Task objective - With pictures left out, retype exactly the lines from the one containing "Click the seymourplane-141-im.dae" through the final line of the entries.

[Source material Boundary: Start]

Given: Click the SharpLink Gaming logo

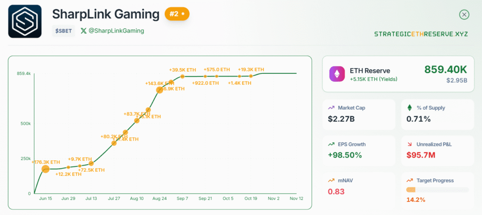Looking at the screenshot, I should point(25,21).
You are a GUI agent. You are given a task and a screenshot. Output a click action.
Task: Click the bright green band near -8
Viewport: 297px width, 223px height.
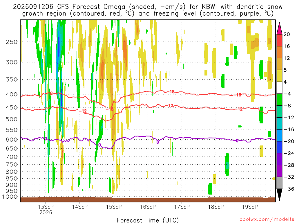click(279, 100)
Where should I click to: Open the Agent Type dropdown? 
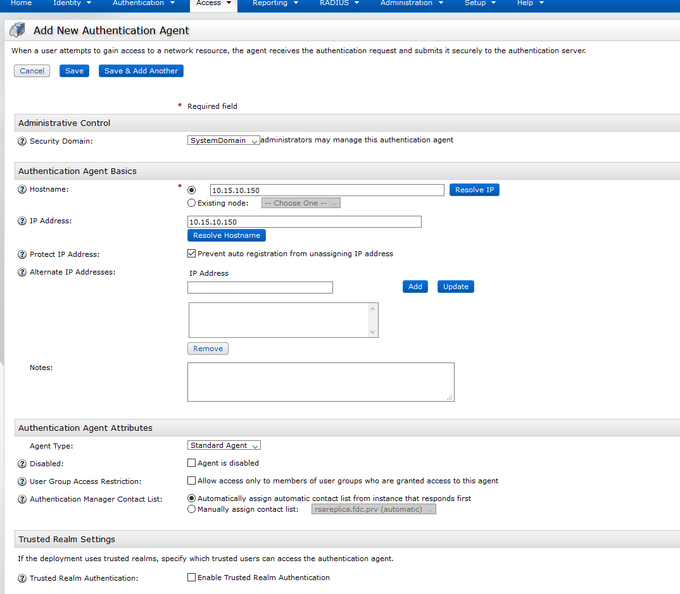(x=224, y=445)
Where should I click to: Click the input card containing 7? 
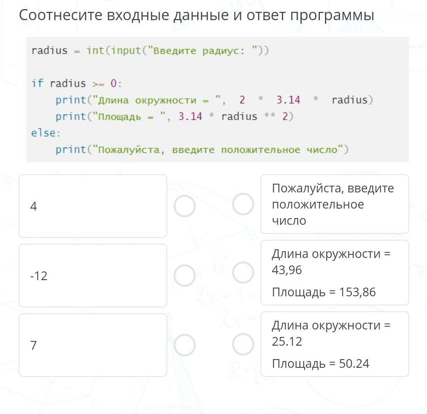point(93,345)
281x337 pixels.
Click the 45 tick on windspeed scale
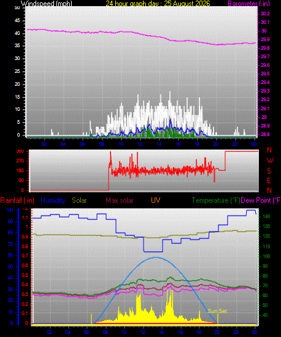click(x=17, y=20)

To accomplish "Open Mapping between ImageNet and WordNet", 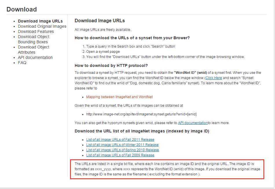I will (119, 97).
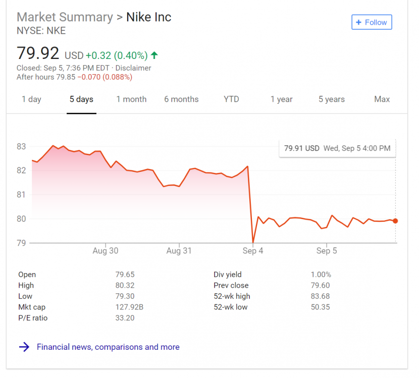Click the 79.91 USD price tooltip
Image resolution: width=419 pixels, height=378 pixels.
337,148
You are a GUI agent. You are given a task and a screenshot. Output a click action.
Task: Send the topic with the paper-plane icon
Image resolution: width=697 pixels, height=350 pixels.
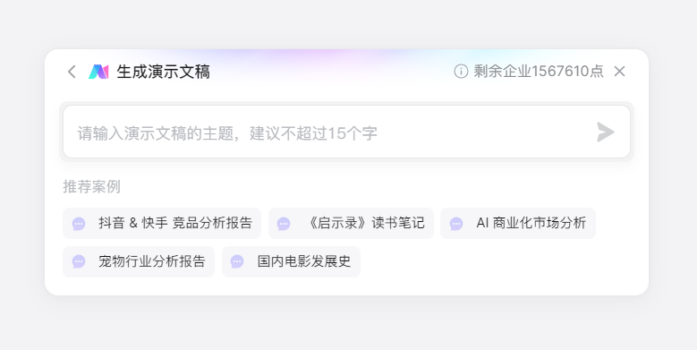(x=606, y=132)
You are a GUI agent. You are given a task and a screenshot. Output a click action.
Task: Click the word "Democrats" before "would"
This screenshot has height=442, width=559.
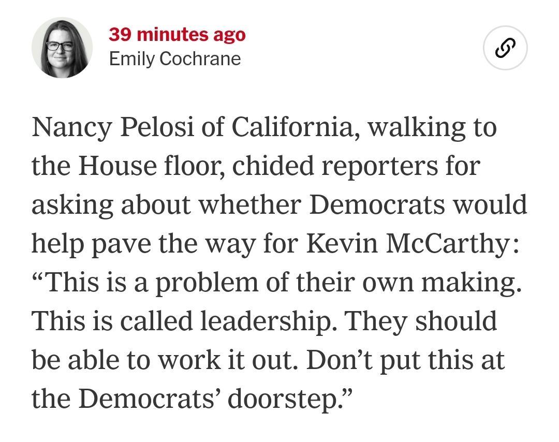[x=377, y=204]
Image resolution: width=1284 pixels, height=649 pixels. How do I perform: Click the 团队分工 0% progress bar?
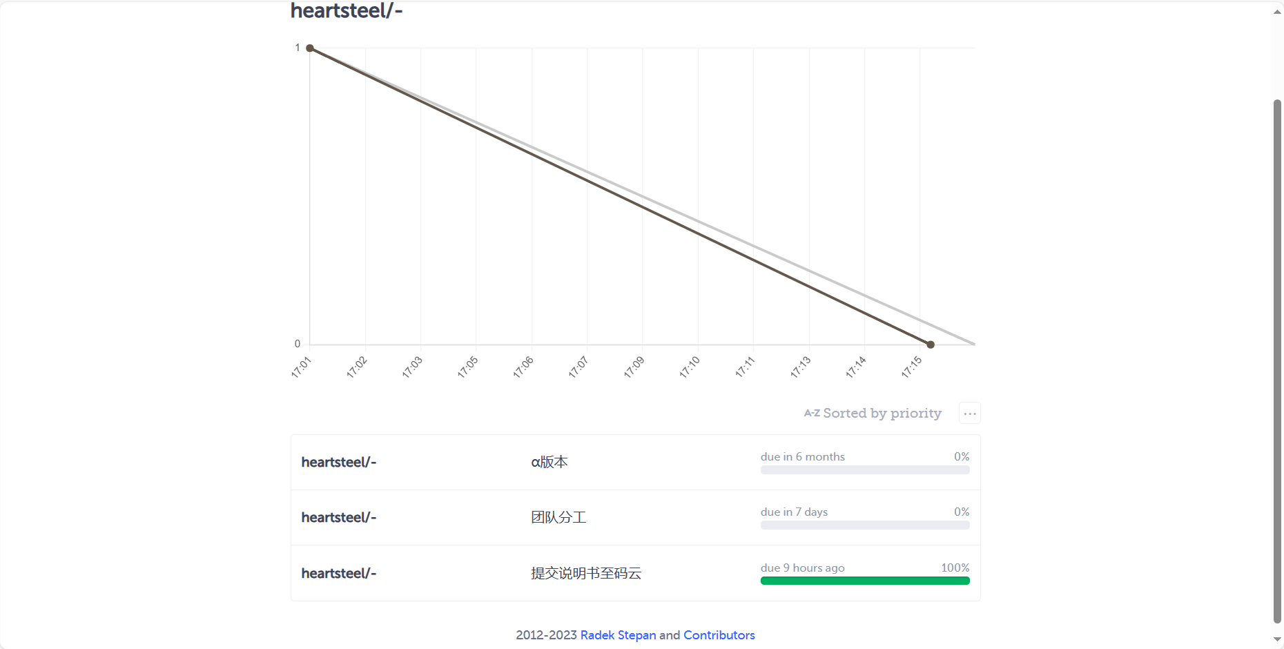pos(865,525)
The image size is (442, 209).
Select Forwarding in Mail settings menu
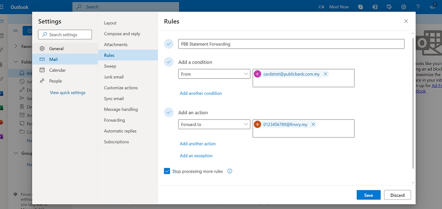(x=114, y=120)
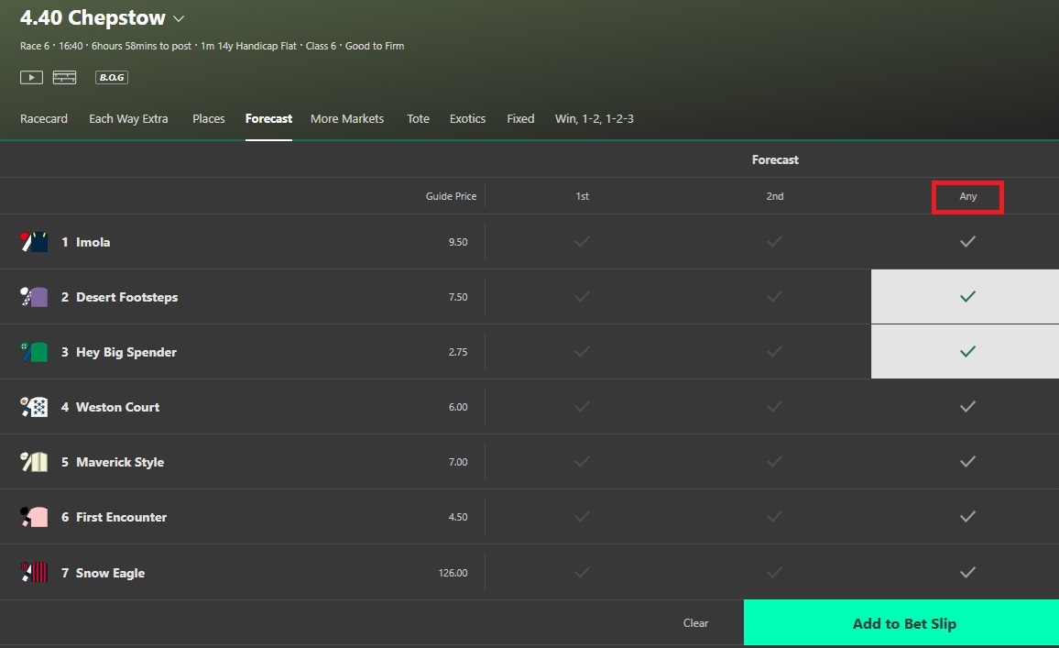Click Desert Footsteps' silks icon
1059x648 pixels.
tap(33, 296)
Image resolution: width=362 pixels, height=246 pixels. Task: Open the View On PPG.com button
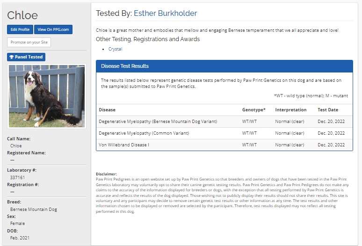[53, 29]
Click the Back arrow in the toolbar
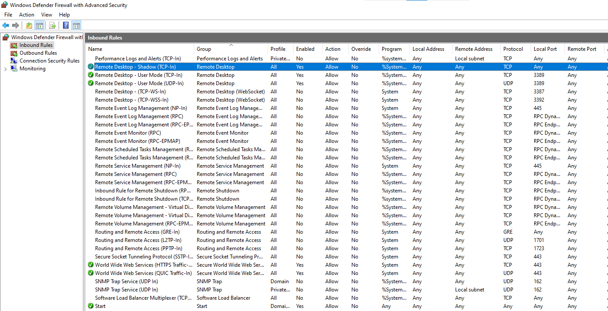This screenshot has height=311, width=608. [x=6, y=25]
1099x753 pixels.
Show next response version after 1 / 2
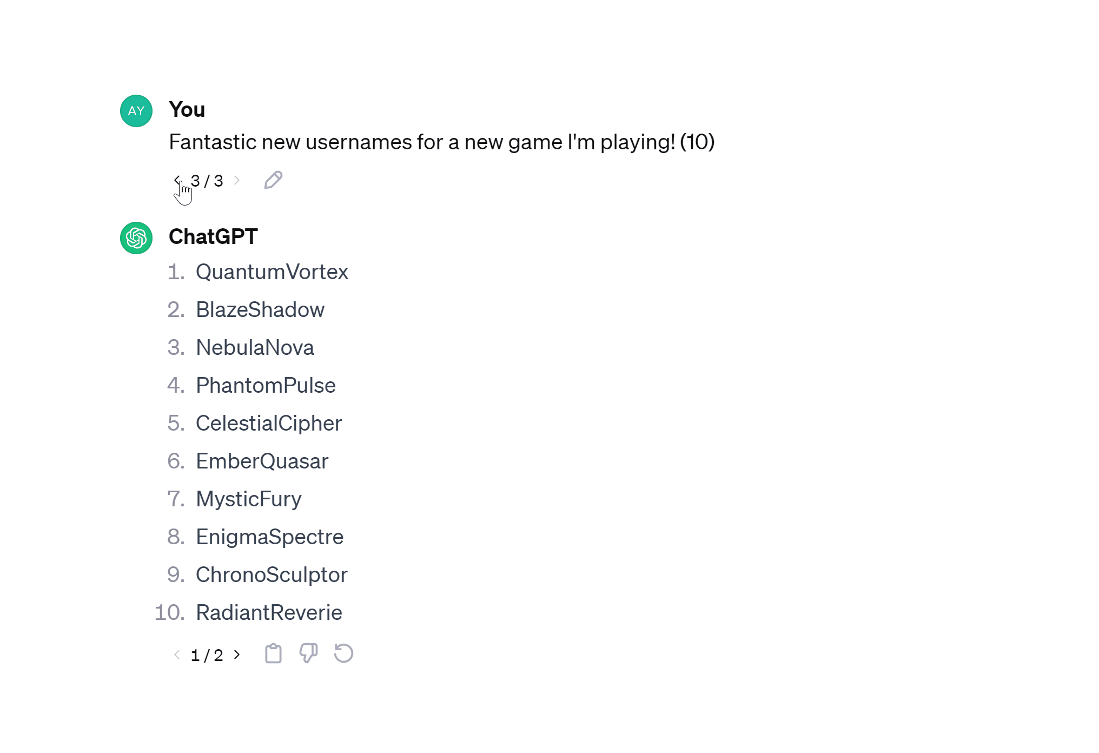(237, 655)
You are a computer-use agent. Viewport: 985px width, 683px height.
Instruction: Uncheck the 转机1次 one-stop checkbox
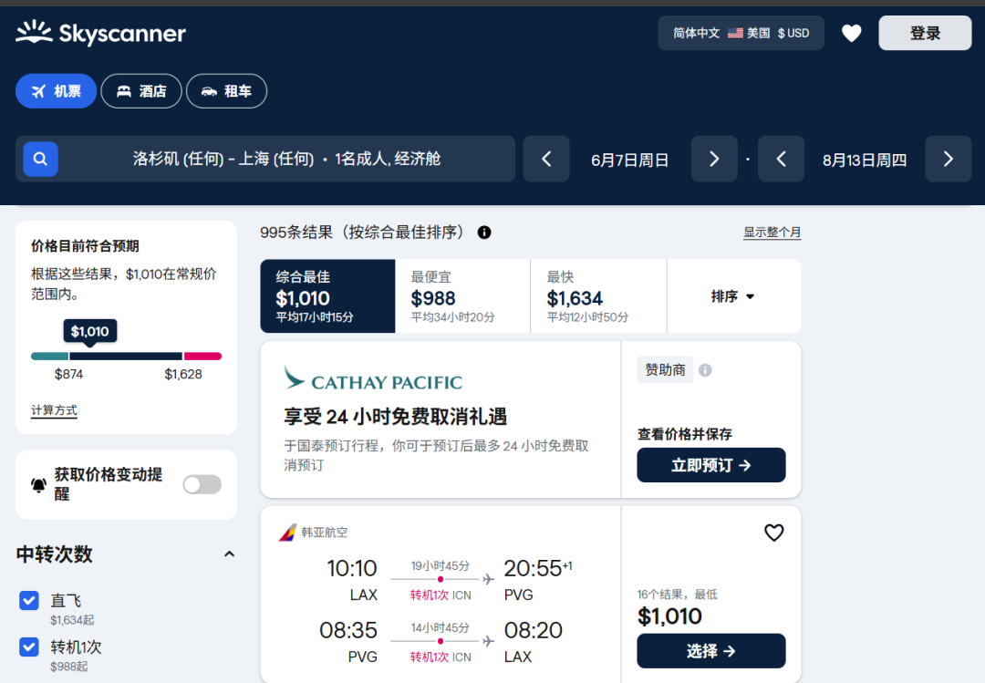click(29, 647)
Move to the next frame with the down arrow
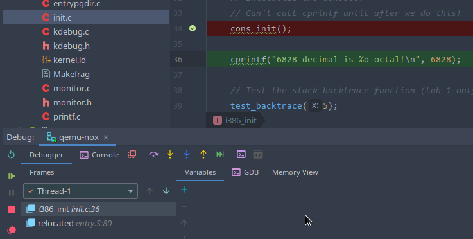Screen dimensions: 473x239 [166, 191]
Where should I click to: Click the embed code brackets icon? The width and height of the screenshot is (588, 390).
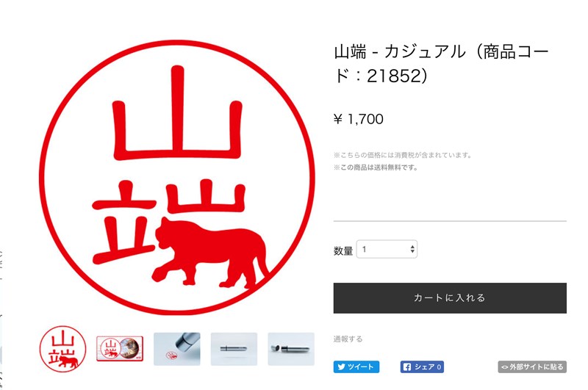505,367

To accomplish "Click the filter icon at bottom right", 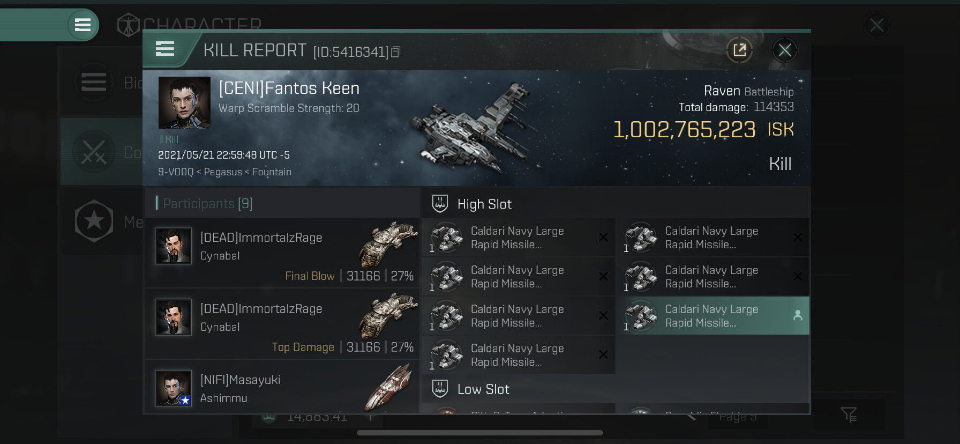I will [849, 415].
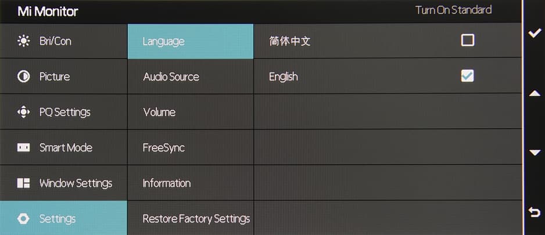This screenshot has height=235, width=545.
Task: Select English language row text
Action: (x=284, y=77)
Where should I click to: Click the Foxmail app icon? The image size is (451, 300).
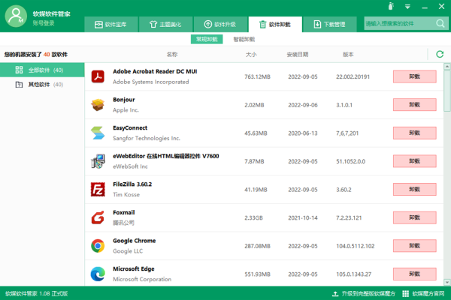98,218
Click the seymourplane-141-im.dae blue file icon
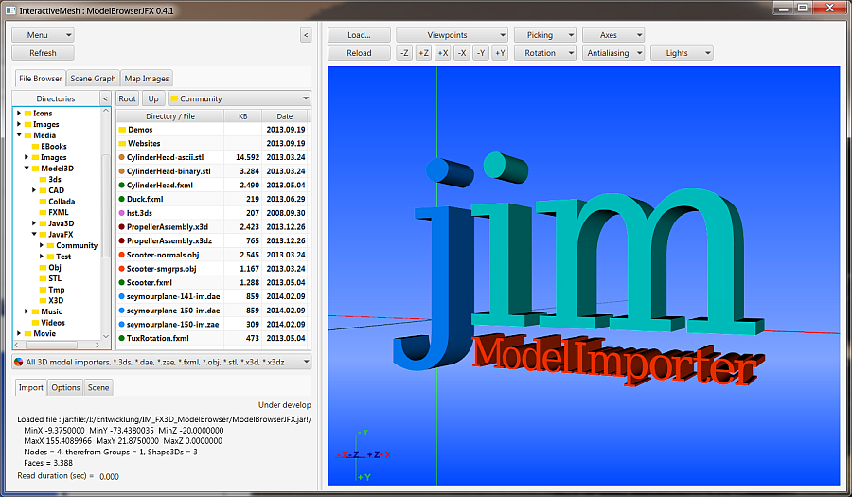 (x=122, y=296)
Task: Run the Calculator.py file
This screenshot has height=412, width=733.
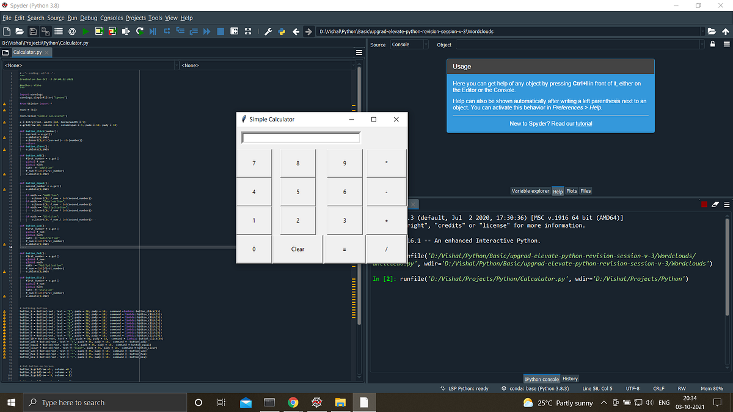Action: 86,31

[Source material Boundary: End]

Solution to the problem -
Click the seymourplane-141-im.dae blue file icon
 (x=122, y=296)
Task: Run the Calculator.py file
This screenshot has height=412, width=733.
Action: 86,31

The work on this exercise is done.